Streamflow simulation and forecasting is an important approach for water resources management and flood mitigation, and both physically-based and data-driven models have been used to predict the streamflow at daily and hourly scale. Although physically-based models can help understand the underlying mechanisms of the hydrological process based on mathematical and physical equations, the performance of the models largely depends on the availability and quality of the spatial information. The computation cost also limits its application in the fast, reliable and accurate streamflow simulation and forecasting. In contrast, data-driven models, especially deep learning models, are capable of learning the nonlinear relationships between the inputs and outputs without explicitly referring to the physical process. In addition, deep learning techniques, powered by graphics processing units (GPUs) can allow researchers to train models 10 or 20 times faster, which is more promising for inputs-outputs simulation.
Currently, the deep learning models rely heavily on prior streamflow information to make predictions, while the hydrological observations are limited in the real world applications.

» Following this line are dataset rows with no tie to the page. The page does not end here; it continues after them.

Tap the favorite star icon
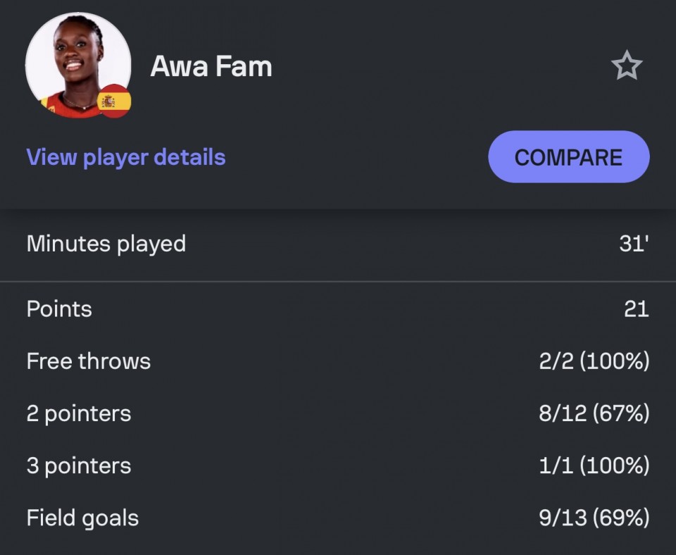Image resolution: width=676 pixels, height=555 pixels. pos(627,66)
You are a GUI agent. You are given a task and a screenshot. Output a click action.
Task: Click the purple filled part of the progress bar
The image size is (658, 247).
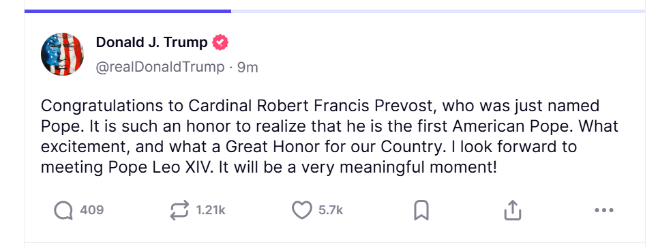128,11
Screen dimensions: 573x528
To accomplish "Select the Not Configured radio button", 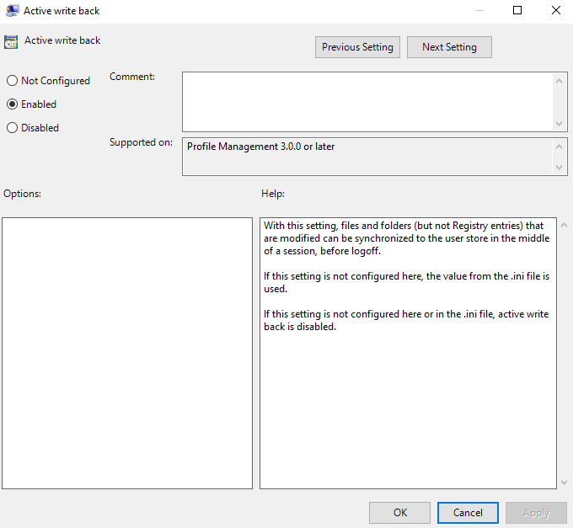I will (x=12, y=81).
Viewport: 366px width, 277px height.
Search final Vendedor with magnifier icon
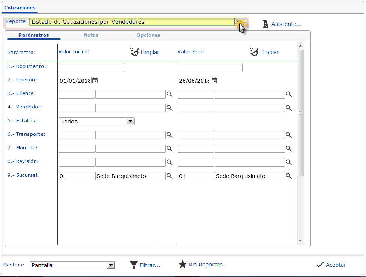[x=289, y=108]
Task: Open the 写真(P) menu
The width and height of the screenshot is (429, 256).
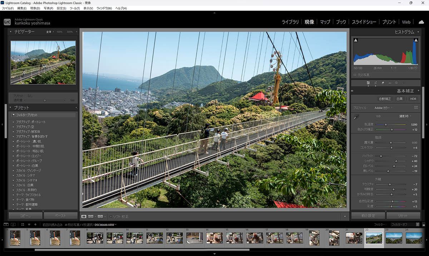Action: click(x=48, y=8)
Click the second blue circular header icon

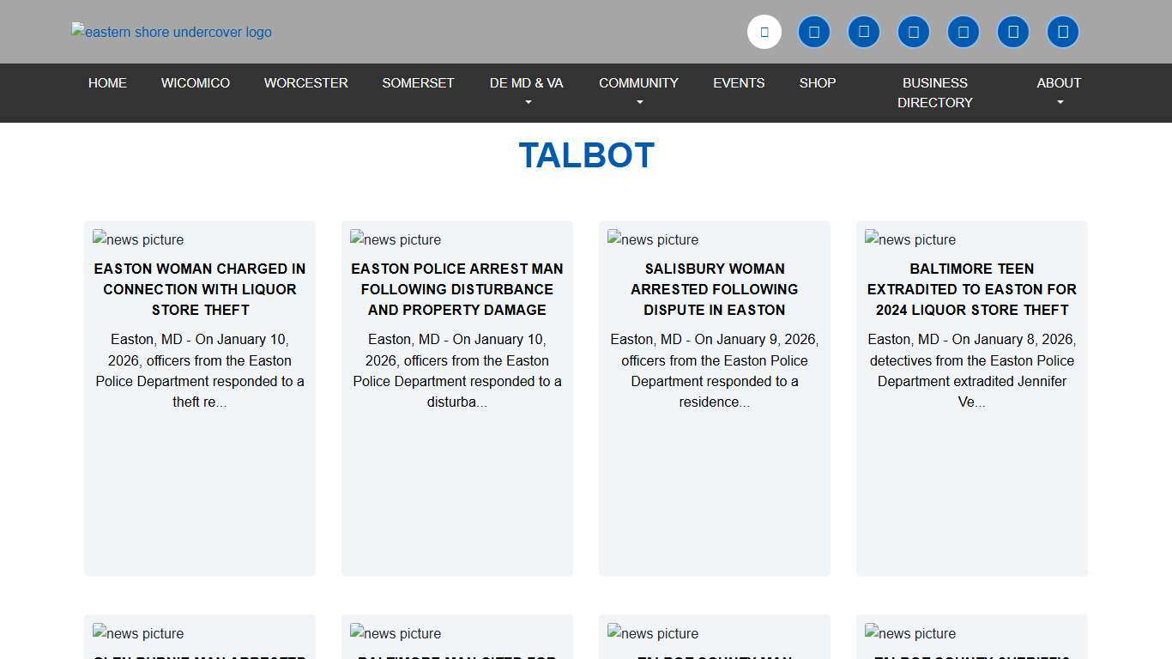point(863,32)
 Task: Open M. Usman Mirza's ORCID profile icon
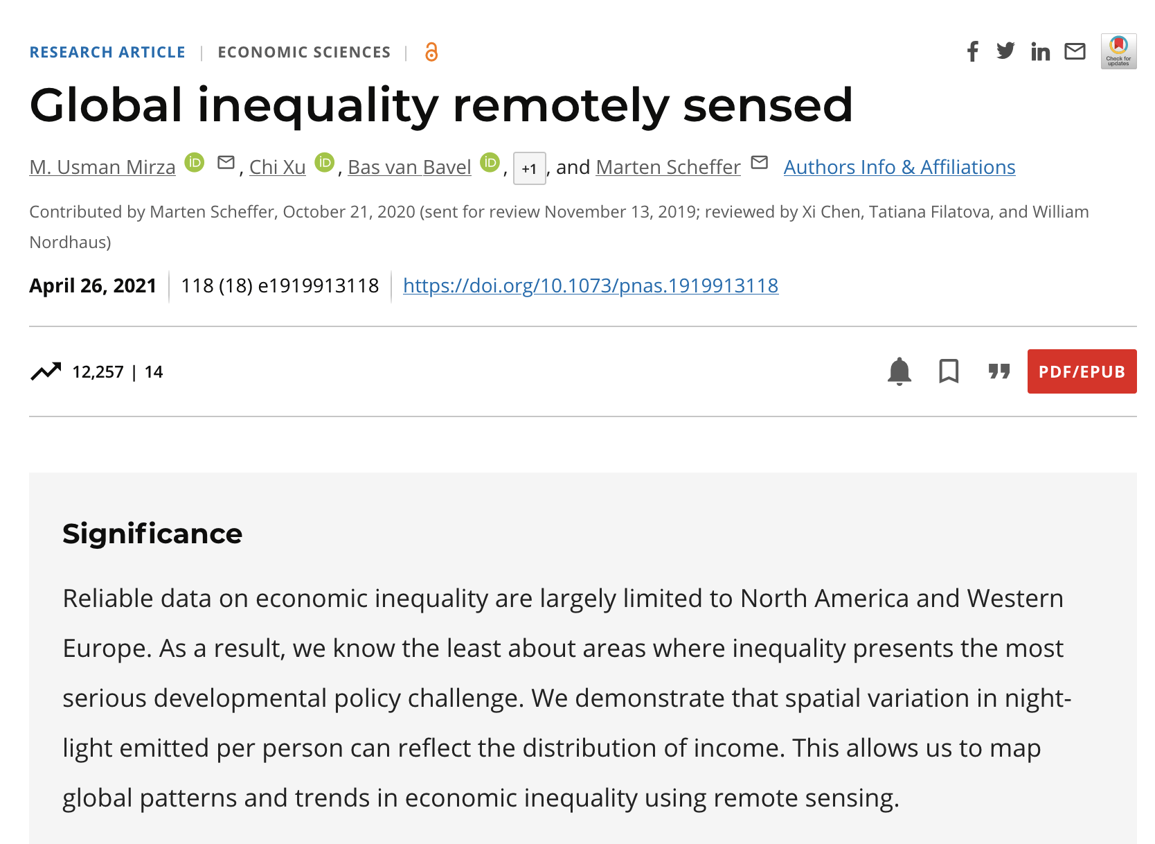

In this Thesis, the effectiveness of deep learning models on streamflow simulation without using the previous streamflow information was explored. In specific, the three deep learning models the ANN, RNN and LSTM models were used to simulate the streamflow at multiple lead time and different sites using the precipitation and soil moisture. In addition, the effectiveness of deep learning models on learning from a physically-based model to generate pixel-to-pixel streamflow mapping has also been tested.
All three deep learning models can achieve reliable and accurate streamflow simulations at the lead time of 1-5 h at the Ninnekah site with Pearson correlation coefficient (r) over 0.9 for all three models. Based on the prediction of the peak and low flow on different sites, the LSTM model shows more consistent and reliable streamflow simulation results and can work better in different basin scales. For the U-net model, it can learn the patterns of ParFlow-CLM model well and achieves average r of 0.770 and 0.820 in the whole domain for validation and calibration, respectively. However, the models have limitations in predicting the peak due to the feature of the imbalanced data.